Pierre Mollo, 71 ans, une vie de combat pour préserver le plancton


"Les gens n’ont pas conscience que le phytoplancton est à l’origine de 50% de l’oxygène que nous respirons." Un bel article de Franck JOURDAIN sur lemarin.fr rend hommage à Pierre Mollo

À 71 ans, l’enseignant-chercheur à la retraite Pierre Mollo poursuit inlassablement son travail de sensibilisation du plus grand nombre à l’intérêt vital de la biodiversité planctonique menacée par le réchauffement climatique. Il en va de la vie halieutique et des ressources alimentaires de l’humanité.

"Les gens n’ont pas conscience que le phytoplancton est à l’origine de 50 % de l’oxygène que nous respirons, et qu’il absorbe plus de la moitié du dioxyde de carbone de l’atmosphère, contribuant ainsi à lutter contre le réchauffement climatique", explique-t-il de sa voix douce.

Pour ce fils et petit-fils de pêcheurs natif de Port-Louis, dans le Morbihan, cette mission remonte à loin. "En 1969, j’ai été recruté par une filiale de la Compagnie générale transatlantique qui voulait développer l’aquaculture en France grâce à une équipe de Japonais, raconte-t-il.
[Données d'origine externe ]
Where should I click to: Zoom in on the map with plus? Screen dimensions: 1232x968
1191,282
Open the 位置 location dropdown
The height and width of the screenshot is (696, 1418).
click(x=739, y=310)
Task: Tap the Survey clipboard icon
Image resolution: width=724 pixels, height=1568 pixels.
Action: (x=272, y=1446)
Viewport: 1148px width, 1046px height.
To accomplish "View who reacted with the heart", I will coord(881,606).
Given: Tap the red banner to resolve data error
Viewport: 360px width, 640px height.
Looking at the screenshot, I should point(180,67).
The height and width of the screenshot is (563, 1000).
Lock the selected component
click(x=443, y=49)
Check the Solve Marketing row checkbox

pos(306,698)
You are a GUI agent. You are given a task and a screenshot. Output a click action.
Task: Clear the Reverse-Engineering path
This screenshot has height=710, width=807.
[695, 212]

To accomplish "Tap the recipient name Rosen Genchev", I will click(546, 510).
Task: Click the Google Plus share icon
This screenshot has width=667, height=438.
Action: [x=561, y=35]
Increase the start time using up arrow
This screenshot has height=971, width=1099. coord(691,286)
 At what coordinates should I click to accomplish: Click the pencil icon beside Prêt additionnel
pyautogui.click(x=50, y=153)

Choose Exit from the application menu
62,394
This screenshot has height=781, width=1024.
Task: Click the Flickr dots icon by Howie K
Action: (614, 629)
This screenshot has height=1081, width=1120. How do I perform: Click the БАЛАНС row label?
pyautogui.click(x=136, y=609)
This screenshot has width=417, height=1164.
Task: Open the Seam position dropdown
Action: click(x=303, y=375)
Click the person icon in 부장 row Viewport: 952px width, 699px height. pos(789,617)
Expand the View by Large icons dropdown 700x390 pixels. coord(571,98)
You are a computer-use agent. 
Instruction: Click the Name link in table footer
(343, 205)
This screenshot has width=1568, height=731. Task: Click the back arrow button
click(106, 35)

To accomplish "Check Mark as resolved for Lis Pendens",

À l’époque, ils avaient vingt ans d’avance. Ils m’ont tout appris de la production du phytoplancton dont se nourrissent les zooplanctons pour assurer le bon développement d’une filière aquacole."

Mais la Transat ne mène pas son projet à terme. Peu importe, Pierre Mollo, lui , décide de faire du micropeuple des mers son métier. Il se rapproche alors des associations bretonnes d’agriculteurs, de pêcheurs, de conchyliculteurs pour les sensibiliser à la préservation du littoral, avant d’entrer dans l’enseignement.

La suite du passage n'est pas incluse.